Q5. What happens to my RewardCash or miles if I cancel the EveryMile card?
If you cancel the card, unredeemed RewardCash linked to it may be forfeited, depending on local terms and conditions. It is important to convert or redeem points before closure or to have a clear plan to use them within the bank’s specified timeframe.
Q6. Can I rely on EveryMile as my only credit card when I travel?
Relying on a single miles card is rarely wise. Many travellers pair a specialist miles card like EveryMile with a separate low-FX card and a no-fee cashback card to cover different types of spending and to provide backup in case one card is declined abroad.
Q7. Is paying the annual fee for EveryMile always worth it?
Paying the annual fee only makes sense if your projected miles value clearly exceeds the fee. That typically requires significant annual spend in the card’s boosted categories and regular, high-value redemptions, such as long-haul premium cabin flights.
Q8. How risky is it to hoard RewardCash for a big redemption later?
Hoarding any bank points is risky because both bank programmes and airline or hotel partners can devalue their charts or adjust transfer ratios.

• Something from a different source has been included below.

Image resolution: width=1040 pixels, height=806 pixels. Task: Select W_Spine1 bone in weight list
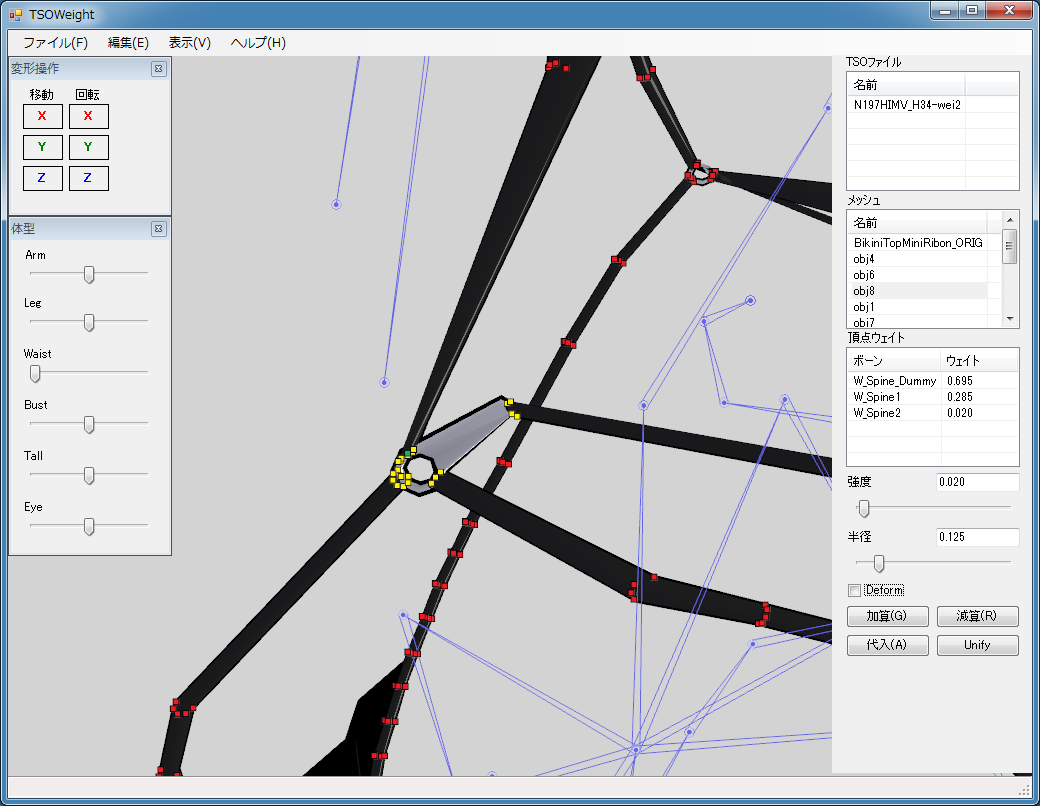coord(877,397)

A safer approach is to earn with a specific redemption in mind and to transfer points only when you are close to booking.
Q9. Are there better options than EveryMile for casual holidaymakers?
For travellers who take one or two short holidays a year, a straightforward cashback card or a simple miles card with no annual fee often offers better, more predictable value than a complex, fee-based product like EveryMile.
Q10. What should I check before applying for the HSBC EveryMile Card?
Before applying, review your past year of spending by category, estimate how much would earn at the boosted rate, compare that with alternative cards, factor in any annual fee and foreign exchange costs, and make sure you are comfortable managing multiple loyalty schemes.